Currently cellfinder has only been written with SLURM in mind. In theory, it should be easy enough to allow the use of any other job scheduler.

SLURM

Based on the SWC SLURM cluster, and so most of the command syntax will likely vary. Specifically, you are unlikely to have modules configured in exactly the same way as us.

Prepare the environment

  • On our cluster, modules are only available on a compute node, so start an interactive job on a GPU node, and request a GPU for testing.

srun -p gpu --gres=gpu:1 --pty bash
  • Load miniconda

module load miniconda

Set up conda environment and install cellfinder

  • Now you can proceed as with a local installation

    • Create and activate new minimal conda environment

        conda create --name cellfinder python=3.7
        conda activate cellfinder
    
    • Install CUDA and cuDNN

        conda install cudatoolkit=10.1 cudnn
    
    • Install cellfinder

        pip install cellfinder
    
  • Check that tensorflow and CUDA are configured properly:

    python
    
       import tensorflow as tf
       tf.test.is_gpu_available()
    

    If you see something like this, then all is well.

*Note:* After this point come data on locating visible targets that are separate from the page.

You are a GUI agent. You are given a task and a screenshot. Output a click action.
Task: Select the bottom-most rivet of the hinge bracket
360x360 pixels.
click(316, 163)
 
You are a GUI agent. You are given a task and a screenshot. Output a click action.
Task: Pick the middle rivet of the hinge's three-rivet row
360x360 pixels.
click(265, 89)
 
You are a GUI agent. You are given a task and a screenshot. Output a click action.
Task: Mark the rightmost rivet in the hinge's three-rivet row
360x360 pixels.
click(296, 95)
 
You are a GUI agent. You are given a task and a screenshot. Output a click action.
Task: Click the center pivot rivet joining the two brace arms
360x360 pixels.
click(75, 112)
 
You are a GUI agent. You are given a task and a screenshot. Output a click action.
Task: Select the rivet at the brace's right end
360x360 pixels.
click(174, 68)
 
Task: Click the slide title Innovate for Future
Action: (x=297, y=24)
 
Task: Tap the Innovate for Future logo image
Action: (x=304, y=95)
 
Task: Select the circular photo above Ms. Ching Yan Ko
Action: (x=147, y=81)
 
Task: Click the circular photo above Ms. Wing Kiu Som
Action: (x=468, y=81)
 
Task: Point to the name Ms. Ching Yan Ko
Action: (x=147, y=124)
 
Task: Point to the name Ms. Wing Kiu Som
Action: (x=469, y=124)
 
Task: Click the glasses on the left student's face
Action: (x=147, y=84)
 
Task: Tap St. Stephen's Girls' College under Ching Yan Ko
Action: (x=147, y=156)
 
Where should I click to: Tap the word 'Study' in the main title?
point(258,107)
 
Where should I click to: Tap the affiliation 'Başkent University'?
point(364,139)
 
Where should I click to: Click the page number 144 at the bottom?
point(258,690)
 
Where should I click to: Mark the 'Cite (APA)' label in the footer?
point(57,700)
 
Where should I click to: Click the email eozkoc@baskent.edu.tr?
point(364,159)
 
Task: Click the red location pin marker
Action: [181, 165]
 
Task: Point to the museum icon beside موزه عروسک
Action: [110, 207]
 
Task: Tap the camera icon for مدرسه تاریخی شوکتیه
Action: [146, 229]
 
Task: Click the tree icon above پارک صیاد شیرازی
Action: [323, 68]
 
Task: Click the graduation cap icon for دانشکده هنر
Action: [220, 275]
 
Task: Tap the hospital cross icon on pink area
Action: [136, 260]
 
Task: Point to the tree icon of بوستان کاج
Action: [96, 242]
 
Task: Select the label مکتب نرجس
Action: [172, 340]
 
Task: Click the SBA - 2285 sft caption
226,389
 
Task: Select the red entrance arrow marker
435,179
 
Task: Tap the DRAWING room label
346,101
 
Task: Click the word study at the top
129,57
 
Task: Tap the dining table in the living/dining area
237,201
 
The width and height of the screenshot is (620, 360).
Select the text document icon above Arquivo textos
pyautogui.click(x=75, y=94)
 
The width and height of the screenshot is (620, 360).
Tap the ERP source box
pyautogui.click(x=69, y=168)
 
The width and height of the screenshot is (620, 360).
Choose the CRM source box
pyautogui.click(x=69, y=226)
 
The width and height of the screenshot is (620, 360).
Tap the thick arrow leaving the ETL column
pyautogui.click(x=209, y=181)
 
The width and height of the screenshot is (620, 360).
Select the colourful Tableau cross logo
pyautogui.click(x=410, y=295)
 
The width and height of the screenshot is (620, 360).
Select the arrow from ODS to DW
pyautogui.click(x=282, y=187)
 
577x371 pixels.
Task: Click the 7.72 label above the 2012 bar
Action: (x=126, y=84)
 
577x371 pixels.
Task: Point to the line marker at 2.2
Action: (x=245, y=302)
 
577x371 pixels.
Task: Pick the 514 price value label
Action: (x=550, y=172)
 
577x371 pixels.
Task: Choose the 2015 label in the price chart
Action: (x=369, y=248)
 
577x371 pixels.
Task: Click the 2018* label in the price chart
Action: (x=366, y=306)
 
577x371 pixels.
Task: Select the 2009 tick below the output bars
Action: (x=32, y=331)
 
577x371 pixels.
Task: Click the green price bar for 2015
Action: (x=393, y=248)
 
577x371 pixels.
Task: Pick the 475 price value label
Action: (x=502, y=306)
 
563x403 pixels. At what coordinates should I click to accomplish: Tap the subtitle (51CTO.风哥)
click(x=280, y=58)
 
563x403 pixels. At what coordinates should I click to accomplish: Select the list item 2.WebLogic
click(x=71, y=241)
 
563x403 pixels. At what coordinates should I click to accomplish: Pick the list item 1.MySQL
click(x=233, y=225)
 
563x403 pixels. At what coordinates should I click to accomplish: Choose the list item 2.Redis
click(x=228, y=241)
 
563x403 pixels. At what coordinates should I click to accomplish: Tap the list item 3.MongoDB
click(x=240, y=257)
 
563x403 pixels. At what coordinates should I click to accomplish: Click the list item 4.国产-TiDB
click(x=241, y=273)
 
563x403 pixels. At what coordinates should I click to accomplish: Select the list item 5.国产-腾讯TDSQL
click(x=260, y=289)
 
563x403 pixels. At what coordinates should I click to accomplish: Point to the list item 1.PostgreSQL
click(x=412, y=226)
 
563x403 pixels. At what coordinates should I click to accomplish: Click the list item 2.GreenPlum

        2019-06-26 10:51:34.697900: I tensorflow/core/platform/cpu_feature_guard.cc:141] Your CPU supports instructions that this TensorFlow binary was not compiled to use: AVX512F
        2019-06-26 10:51:34.881183: I tensorflow/core/common_runtime/gpu/gpu_device.cc:1432] Found device 0 with properties: 
        name: TITAN RTX major: 7 minor: 5 memoryClockRate(GHz): 1.77
        pciBusID: 0000:2d:00.0
        totalMemory: 23.62GiB freeMemory: 504.25MiB
        2019-06-26 10:51:34.881217: I tensorflow/core/common_runtime/gpu/gpu_device.cc:1511] Adding visible gpu devices: 0
        2019-06-26 10:51:35.251465: I tensorflow/core/common_runtime/gpu/gpu_device.cc:982] Device interconnect StreamExecutor with strength 1 edge matrix:
        2019-06-26 10:51:35.251505: I tensorflow/core/common_runtime/gpu/gpu_device.cc:988]      0 
        2019-06-26 10:51:35.251511: I tensorflow/core/common_runtime/gpu/gpu_device.cc:1001] 0:   N 
        2019-06-26 10:51:35.251729: I tensorflow/core/common_runtime/gpu/gpu_device.cc:1115] Created TensorFlow device (/device:GPU:0 with 195 MB memory) -> physical GPU (device: 0, name: TITAN RTX, pci bus id: 0000:2d:00.0, compute capability: 7.5)
        True
    
  • End your interactive job

exit

Run cellfinder

Allthough you can run cellfinder interactively, it is better to submit a batch job.

  • Write the job submission script. An example can be found here. If possible, set the output directory to local, fast scratch storage.

  • Submit the job to the job scheduler

sbatch cellfinder_sbatch.sh
  • If you use the example script, you will recieve an email when the job is done. To watch the progress, log onto a node with the same storage drive mounted and run:

watch tail -n 100 /path/to/cellfinder_log.log
  • Copy the results from the storage platform.